Now to solve your insert problem. Calling nextval on a sequence is guaranteed to remove this value from the sequence. If two threads call nextval several times, you can get interleaved numbers (i.e. thread 1 will see 1 3 4 7 and thread 2 will see 2 5 6 8) but you can be sure that each thread will get different numbers.
So even if you don't use the result of nextval immediately, you should be safe. As for the "absolute" insert order in the database, this might be hard to tell. For example, a DB could keep the rows in a cache before writing them to disk. The rows could be reordered to optimize disk access. But as long as you assign the results from nextval to your rows in the order in which you insert them, this shouldn't matter and they should always appear to be inserted in order.
While there may be some concept of insertion order in to a database, there is certainly no concept of retrieval order. Any rows that come back from the database will come back in whatever order the DB sees fit to return them in, and this may or may not have ANYTHING to do with the order they were inserted in to the database. Also, the order that rows are inserted in to the DB may have little to nothing related to how they are physically stored on disk.
Relying upon any order from a DB query without the use of an ORDER BY clause is folly. If you wish to be certain of any order, you need to maintain that relationship at a formal level (sequences, timestamps, whatever) in your logic when creating the records for insertion.
If the transactions are separate, you can determine this from the ora_rowscn pseudo-column for the table.
[Edit]
Some more detail, and I'll delete my answer if this is not of use - unless you created the table with the non-default "rowdependencies" clause, you'll have other rows from the block tagged with the scn, so this may be misleading. If you really want this information without an application change you'll have to rebuild the table with this clause.

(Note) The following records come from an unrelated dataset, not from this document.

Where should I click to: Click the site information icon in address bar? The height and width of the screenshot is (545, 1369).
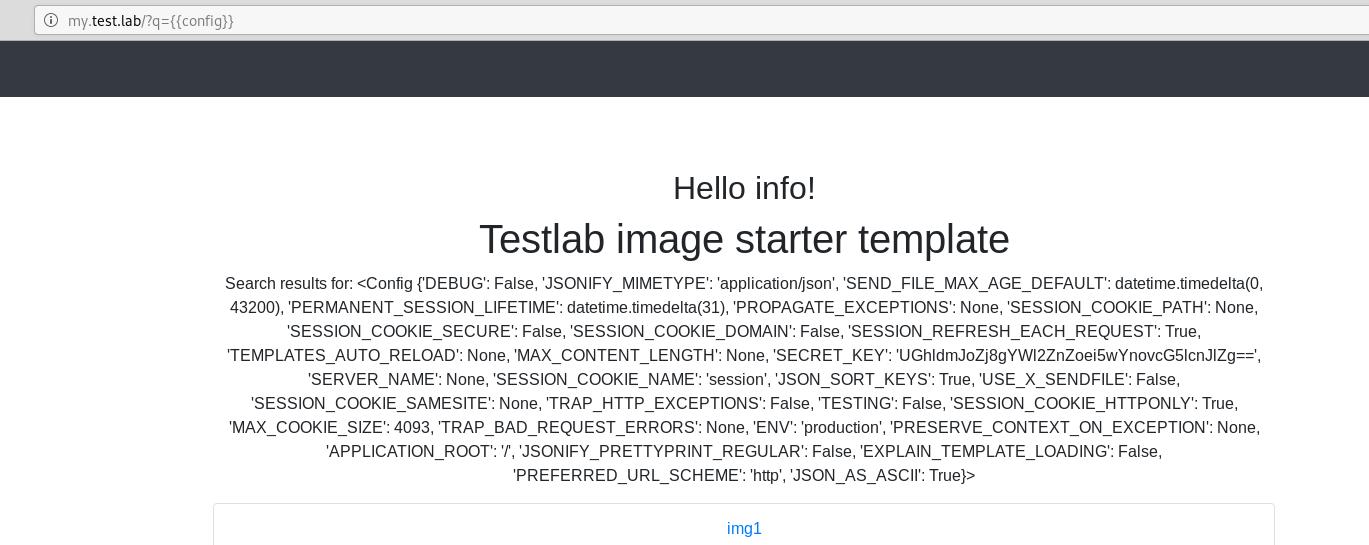pos(51,20)
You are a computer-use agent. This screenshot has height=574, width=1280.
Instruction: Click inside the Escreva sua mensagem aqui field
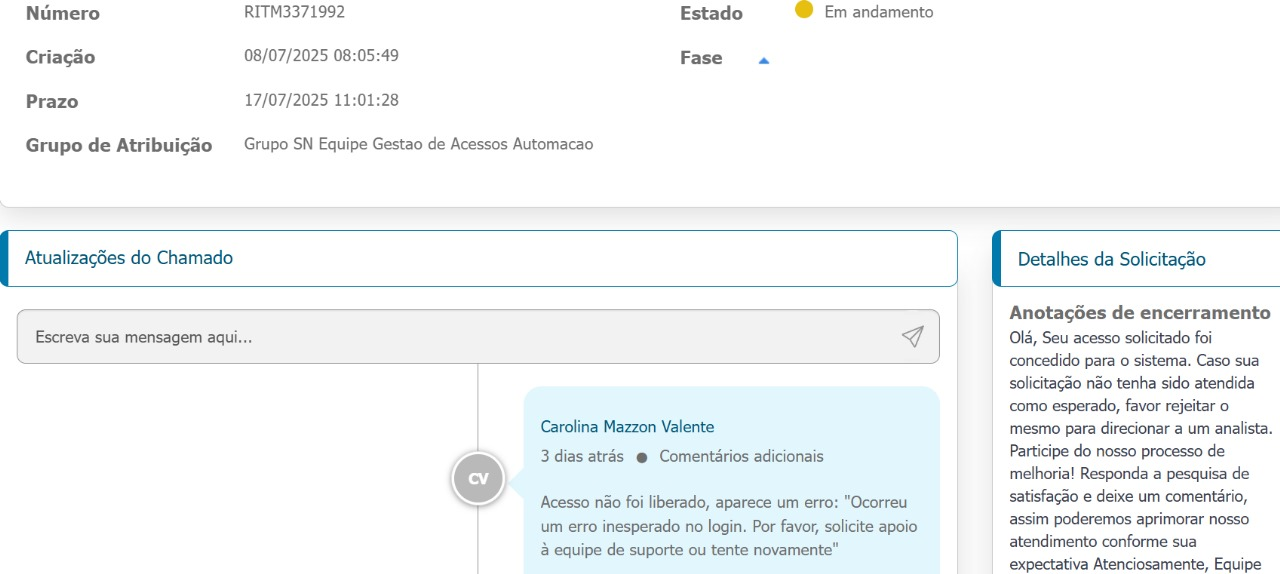(x=478, y=337)
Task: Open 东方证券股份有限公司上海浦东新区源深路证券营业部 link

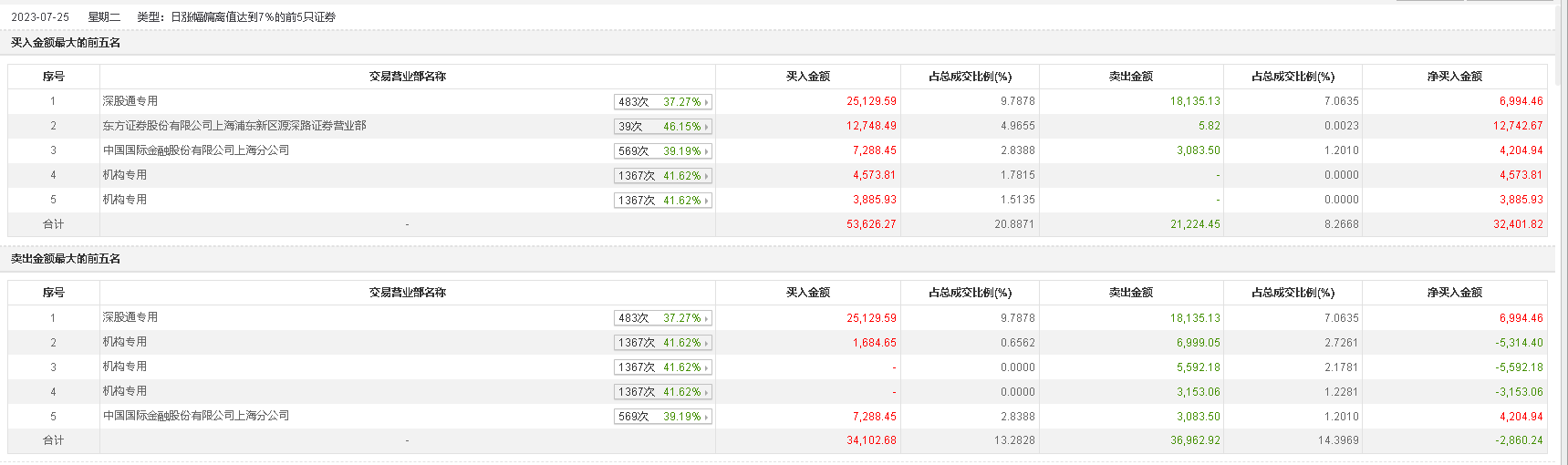Action: (234, 126)
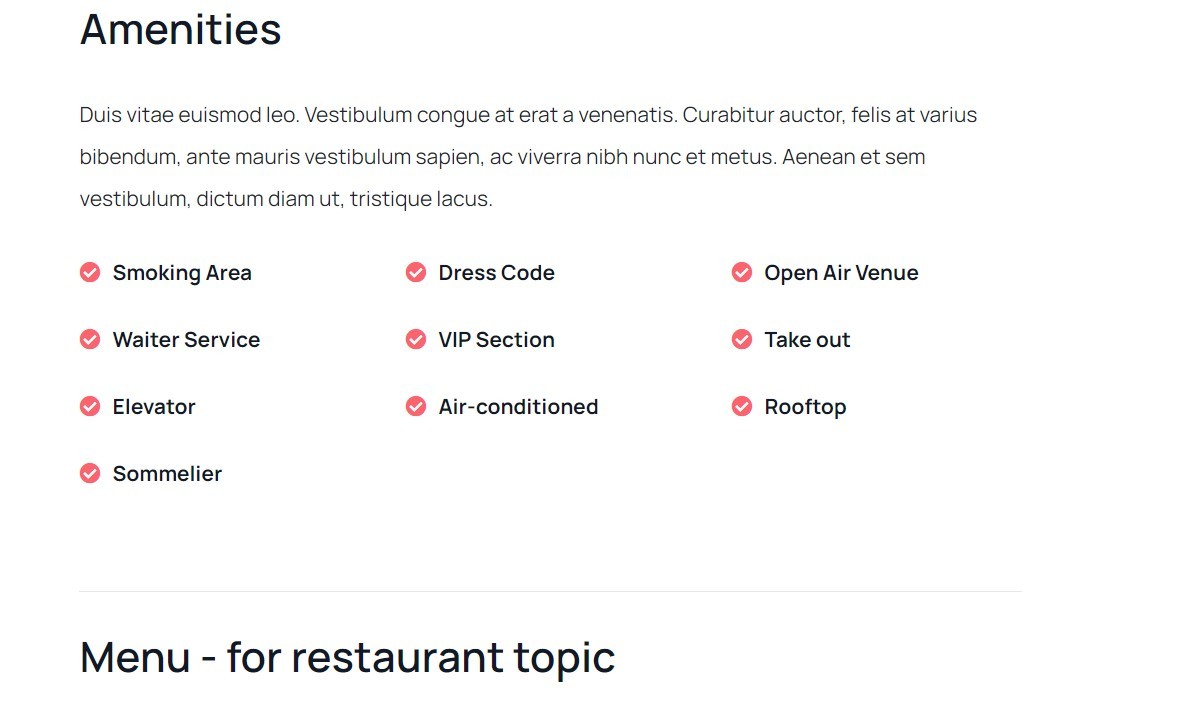
Task: Click the checkmark icon beside Rooftop
Action: coord(742,406)
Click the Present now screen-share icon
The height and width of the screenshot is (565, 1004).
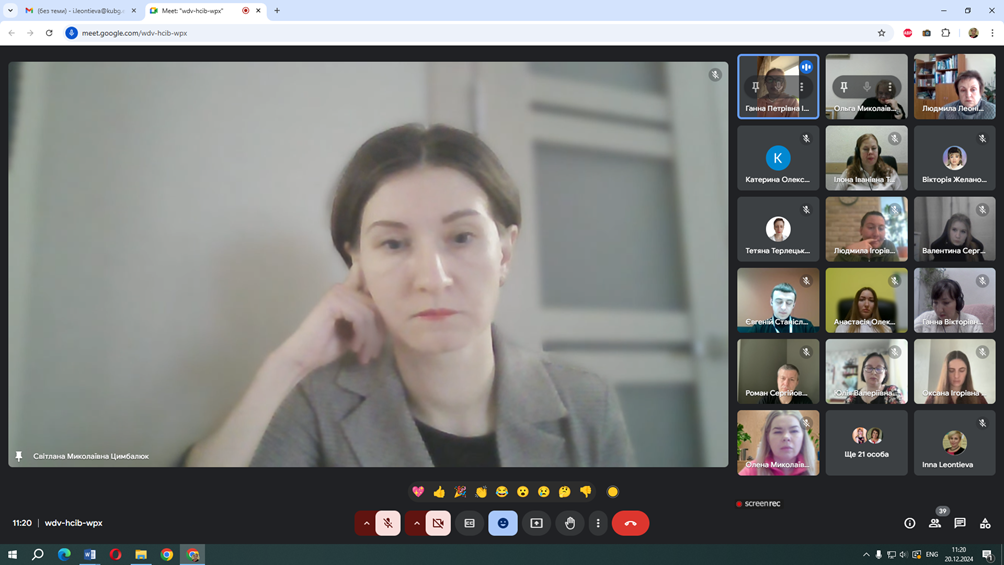536,523
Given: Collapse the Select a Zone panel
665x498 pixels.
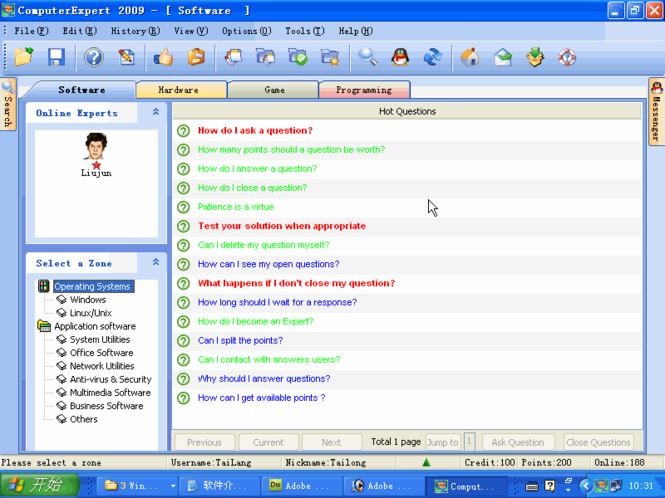Looking at the screenshot, I should [156, 263].
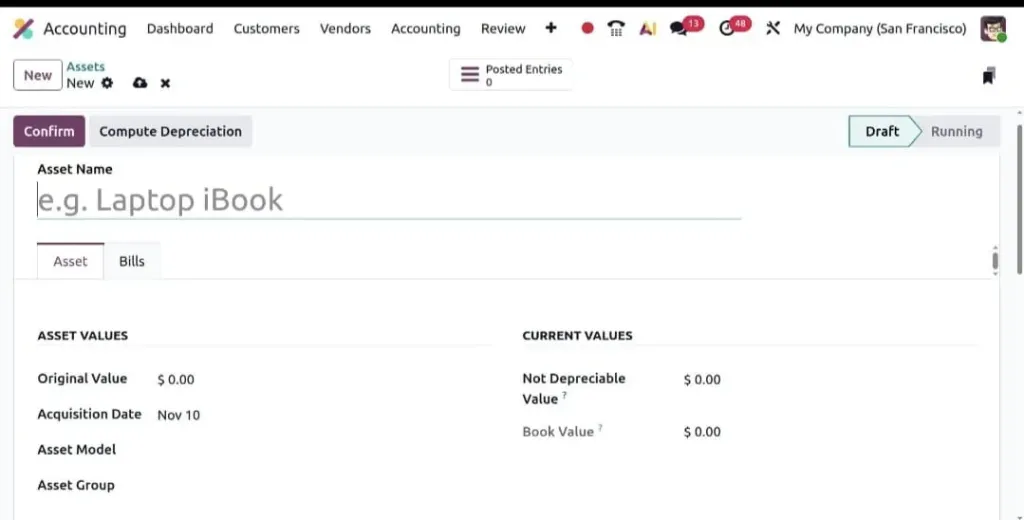Click the plus icon in top menu
The image size is (1024, 520).
551,28
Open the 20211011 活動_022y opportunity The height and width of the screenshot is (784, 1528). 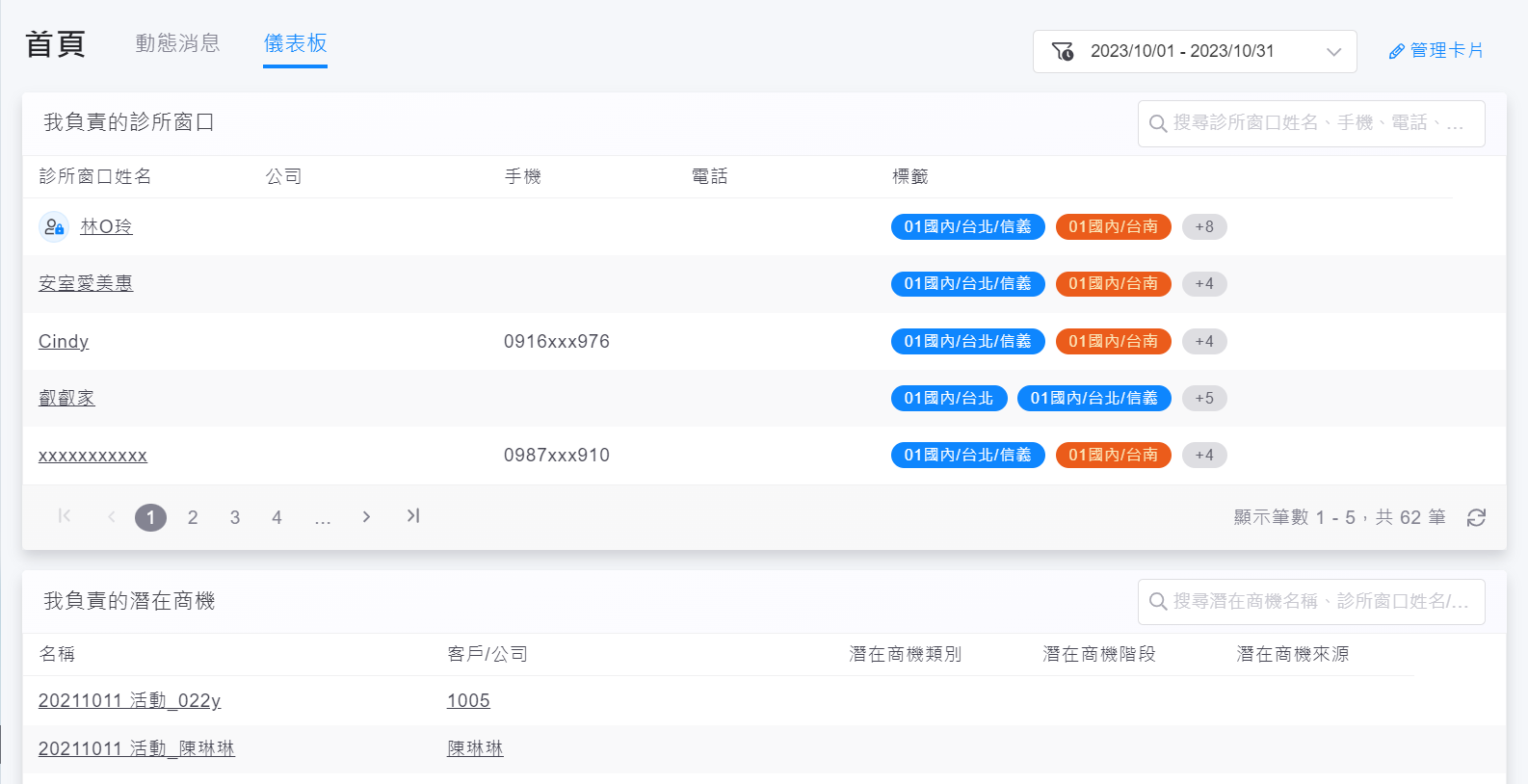point(130,701)
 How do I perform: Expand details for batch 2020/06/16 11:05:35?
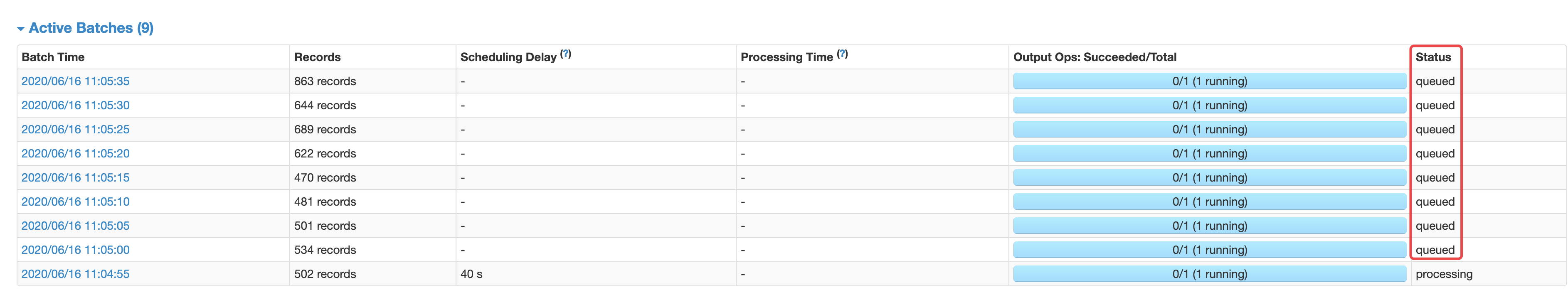pyautogui.click(x=75, y=81)
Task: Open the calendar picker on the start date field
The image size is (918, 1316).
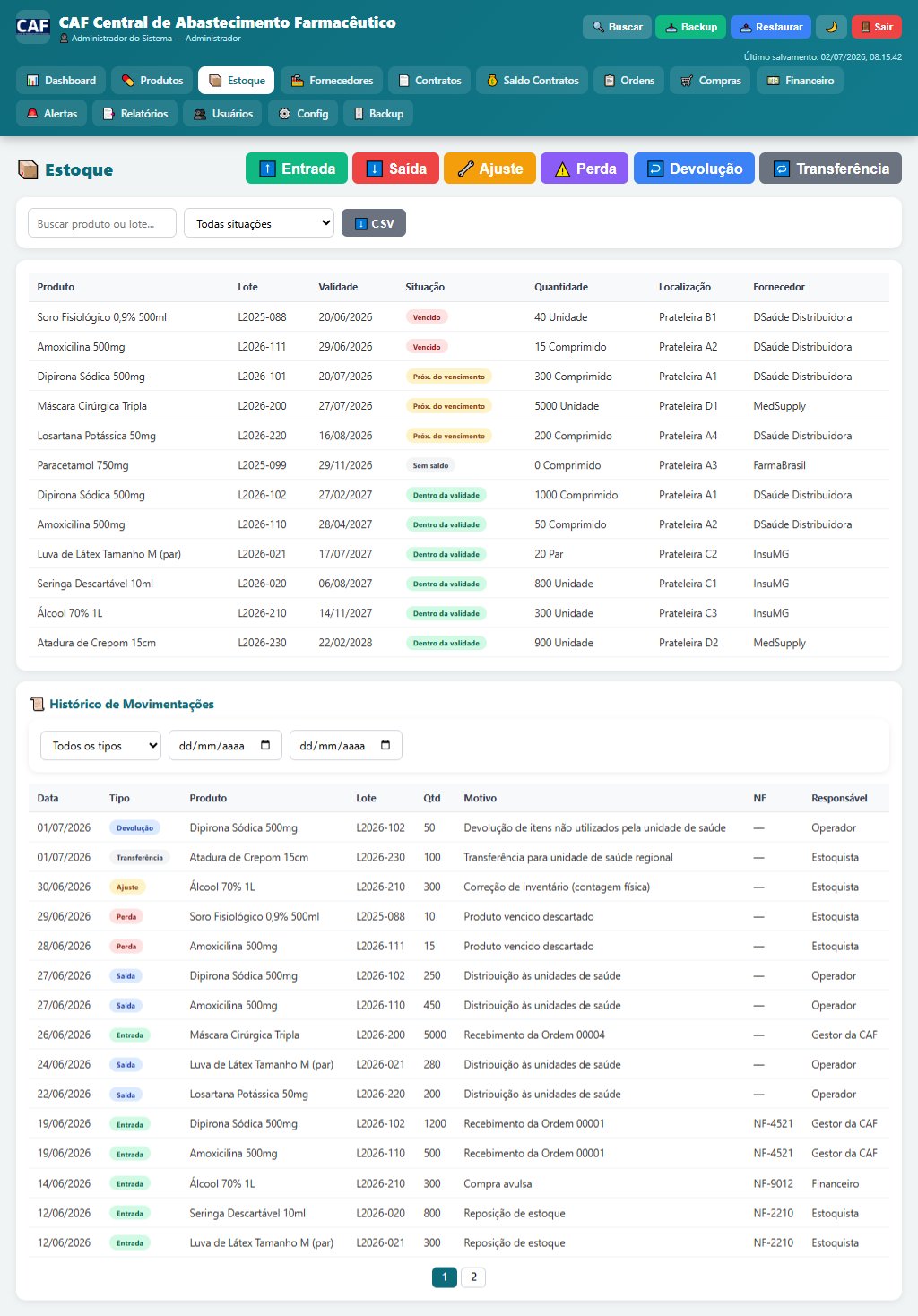Action: coord(265,745)
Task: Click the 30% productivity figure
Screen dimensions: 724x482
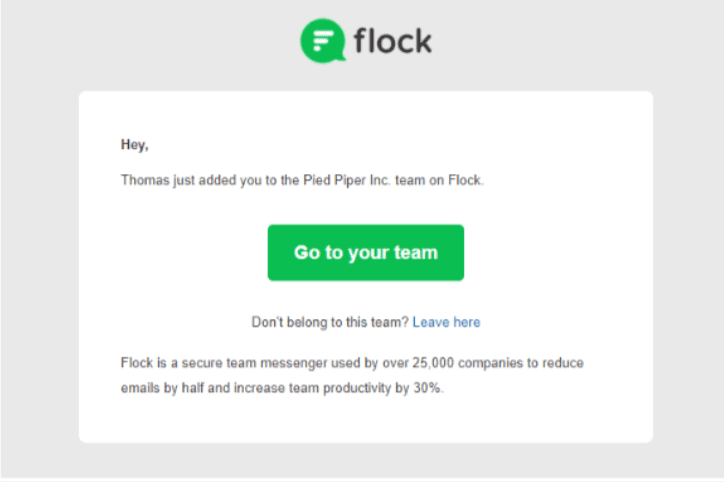Action: pyautogui.click(x=427, y=388)
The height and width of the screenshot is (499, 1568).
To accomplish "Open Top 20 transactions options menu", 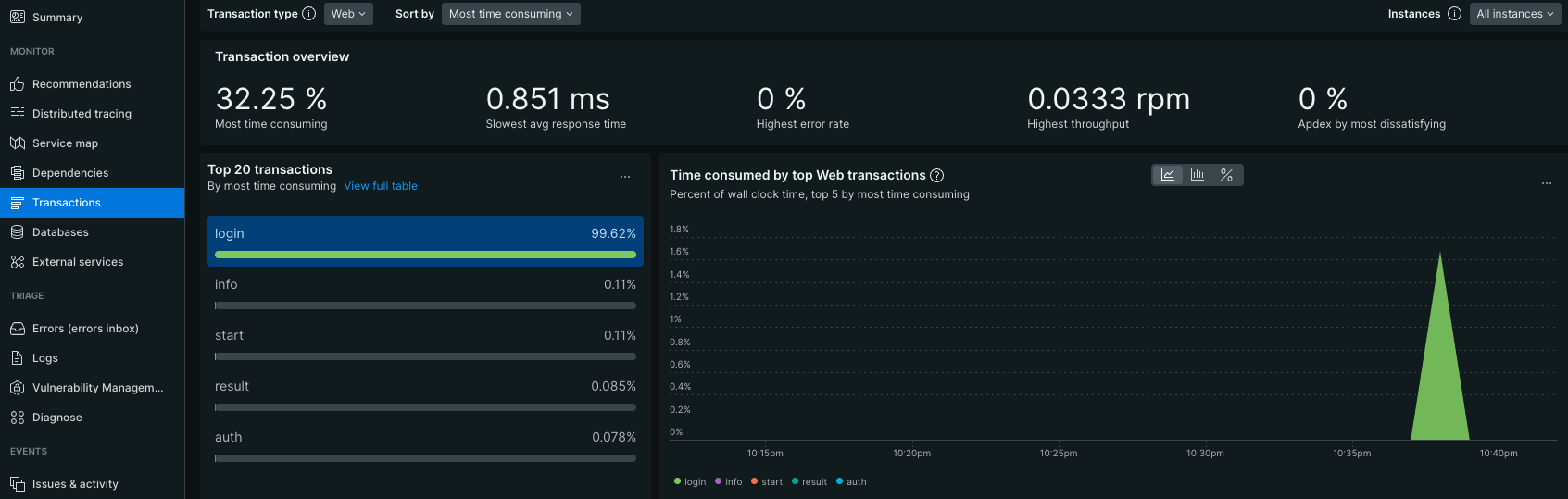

Given your description of the issue you're trying to resolve, I would think that the sequences would be fine. If you have two processes that call the the same stored procedure and the second (chronological) one finishes first for some reason is that actually relevant? I would think the order in which the procedures were called (which will be reflected by the sequence (unless you're using RAC)) would be more meaningful than the order in which they were written to the database.
If you're really worried about the sequence the rows were inserted in, then you need to look at when the commits were issued, not when the inserts statements were issued. Otherwise you have the following scenario as a possibility:
Transaction 1 is started
Transaction 2 is started
Transaction 3 is started
Transaction 2 inserts
Transaction 1 inserts
Transaction 3 inserts
Transaction 3 commits
Transaction 1 commits
Transaction 2 commits
In this case Transaction 1 was started first, Transaction 2 inserted first, and Transaction 3 committed first. The sequence number gives you a good idea of the order in which the transactions were started. A timestamp field will give you an idea of when the inserts were issued. The only reliable way to get an order for the commits is to serialize writes to the table, which is generally a bad idea (it removes scalability).
You should (a) add the timestamp to each record, and (b) move the sequence NEXTVAL to the INSERT statement.
That way, when you query the table, you can ORDER BY timestamp, id, which will effectively be the order in which the rows were actually inserted.